A “coin” (officially: a Bernoulli random variable) is an experiment that has two possible outcomes

- Success, or Heads, with probability 𝑝
- Failure, or Tails, with probability 𝑞

Obviously 𝑝 + 𝑞=1

This can represent the effect of a virus in the population, where 𝑝 and 𝑞 correspond to the proportion of sick and healthy people

We would like to know 𝑝

If we are rich and powerful, we can test all the population

Sometimes this is impossible, since the population may be

“all living organisms”

or at least

“all legumes in the last million years”

We need another strategy

If we represent success with 1 and failure with 0, then each individual is a random variable 𝑋. Then we have \[\begin{aligned} 𝔼X &= \sum_{x∈Ω} x⋅ℙ(X=x) \\ & = 1⋅ℙ(X=1) + 0⋅ℙ(X=0) \\ & = p\end{aligned}\]

That is, the expected value of this “coin” is the probability of success. We want to know \(𝔼X\)

- The probability depends on what we know
- Here we assumed that we know the proportion 𝑝 of successes,
- and that the outcome is random.

- This “expected value” will never be an outcome.
- The experiment will be either success or failure, not 𝑝% success
- you cannot be 90% pregnant

We know that \(p=𝔼X,\) that is, to the mean value of successes in the population

So maybe it is a good idea to get a sample of size 𝑛 and calculate its mean value

But the sample is random, so the sample mean will be a random variable

what is the expected value of the sample mean?

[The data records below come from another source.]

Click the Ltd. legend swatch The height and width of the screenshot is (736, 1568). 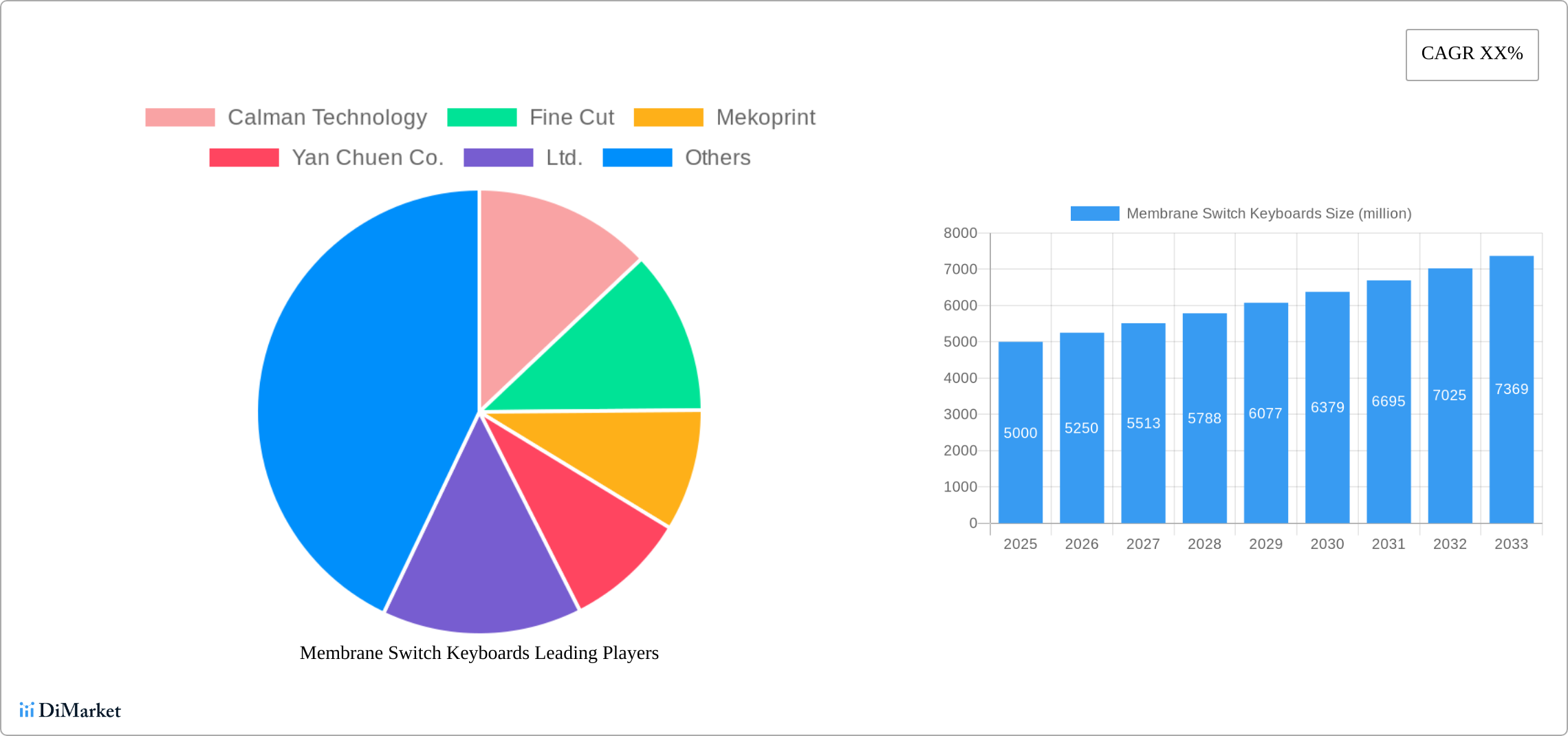point(498,158)
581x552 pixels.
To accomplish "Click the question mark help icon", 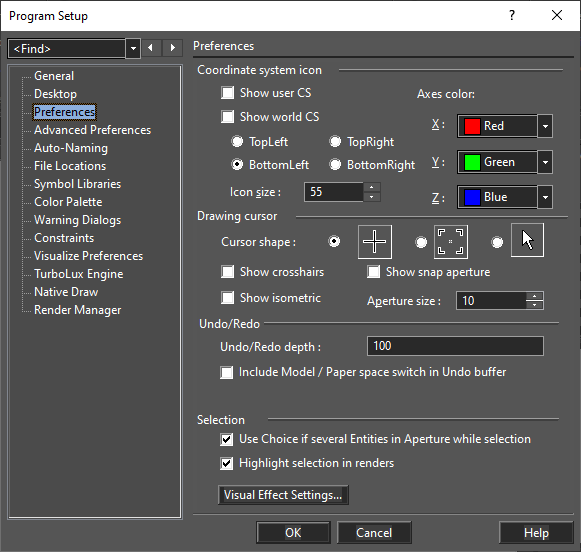I will pos(512,16).
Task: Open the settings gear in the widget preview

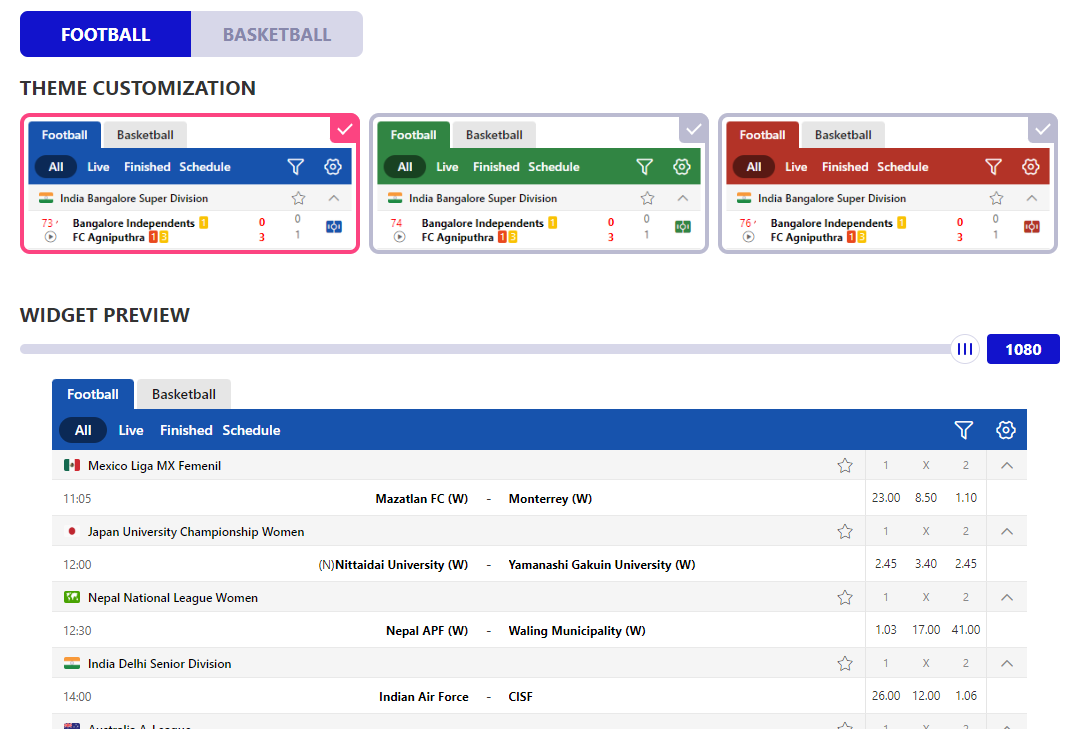Action: (x=1005, y=430)
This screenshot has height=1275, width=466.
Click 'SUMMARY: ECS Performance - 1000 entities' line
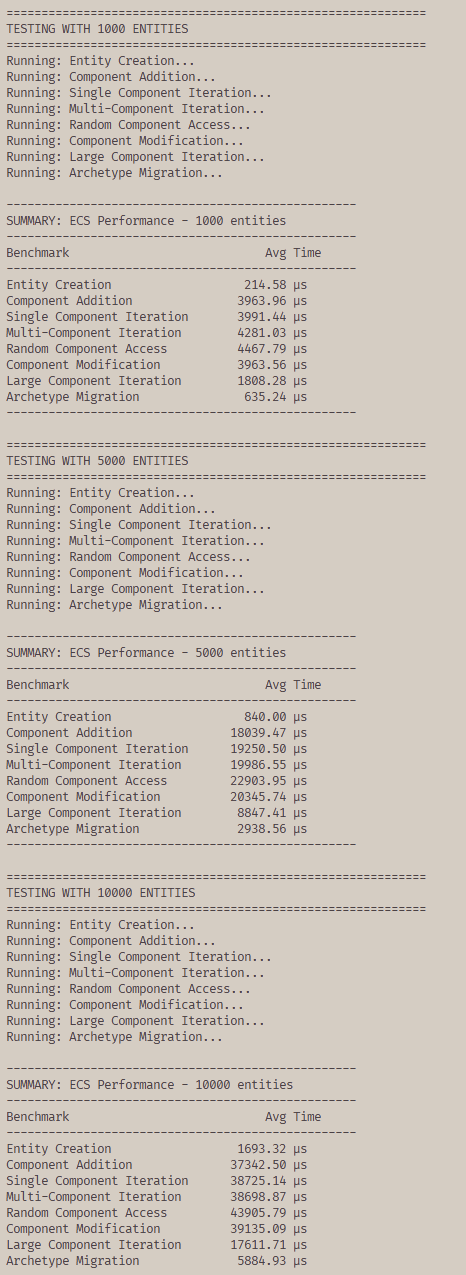pos(146,221)

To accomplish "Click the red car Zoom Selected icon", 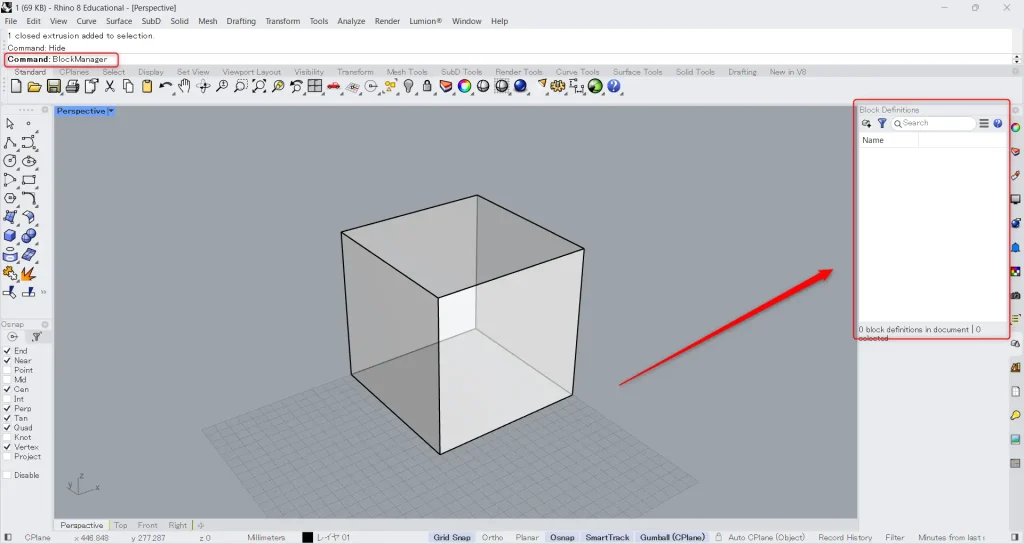I will 333,87.
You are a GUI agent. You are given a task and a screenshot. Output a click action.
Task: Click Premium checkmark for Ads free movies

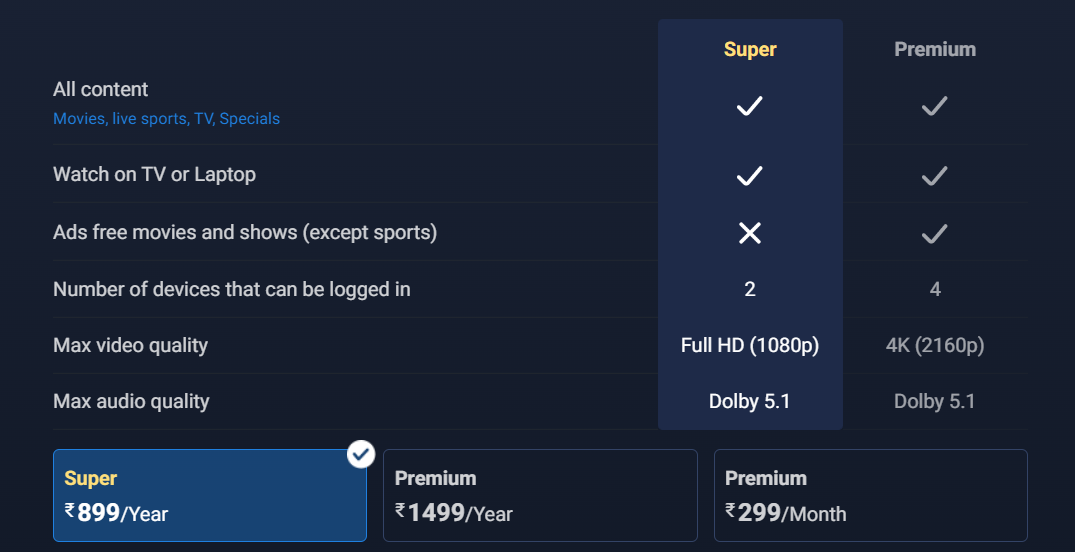coord(935,233)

what is its relation with the population mean?

Let’s assume that we have a small sample \((X_1,…,X_n).\)

All \(X_i\) are random variables taken from the same population. We take the *average* or **sample mean**: \[\text{mean}(X_1,…,X_n)=\bar{𝐗}=\frac{1}{n}\sum_i X_i\] Since the sample is random, \(\bar{𝐗}\) is also a random variable

What is the expected value of \(\bar{𝐗}\)?

We often assume that all outcomes in the sample are *independent identically distributed* (i.i.d.)

In that case we will have

- All \(𝔼 X_i\) are equal. We call them \(𝔼 X\)
- All \(𝕍 X_i\) are equal. We call them \(𝕍 X\)
- \(X_i\) is independent of \(X_j\) when \(i≠j\)

Since \(𝔼(α X+βY)=α𝔼(X)+β𝔼(Y),\) we have \[𝔼(\bar{𝐗})=𝔼\left(\frac{1}{n}\sum_i X_i\right)=\frac{1}{n}𝔼\sum_i X_i=\frac{1}{n}\sum_i𝔼 X_i\] and since all \(X_i\) come from the same population \[𝔼(\bar{𝐗})=\frac{1}{n}\sum_i𝔼 X=\frac{n}{n}𝔼 X=𝔼 X\]

Good!

Now we have \(𝕍(α X+βY)=α^2𝕍(X)+β^2𝕍(Y),\) thus \[𝕍(\bar{𝐗})=𝕍\left(\frac{1}{n}\sum_i X_i\right)=\frac{1}{n^2}𝕍\sum_i X_i=\frac{1}{n^2}\sum_i 𝕍 X_i\] and since all \(X_i\) come from the same population \[𝕍(\bar{𝐗})=\frac{1}{n^2}\sum_i 𝕍 X=\frac{n}{n^2}𝕍 X=\frac{1}{n}𝕍 X\] So averages of bigger samples have smaller variance

For any random variable \(X,\) we have \[ℙ(|X-𝔼X| ≤ c\sqrt{𝕍X})≥ 1-1/c^2\] in the case of \(\bar{𝐗}\) we have \[ℙ\left(|\bar{𝐗}-𝔼\bar{𝐗}| ≤ c\sqrt{𝕍\bar{𝐗}}\right)≥ 1-1/c^2\] that is \[ℙ\left(|\bar{𝐗}-𝔼X| ≤ c\sqrt{𝕍(X)/n}\right)≥ 1-1/c^2\]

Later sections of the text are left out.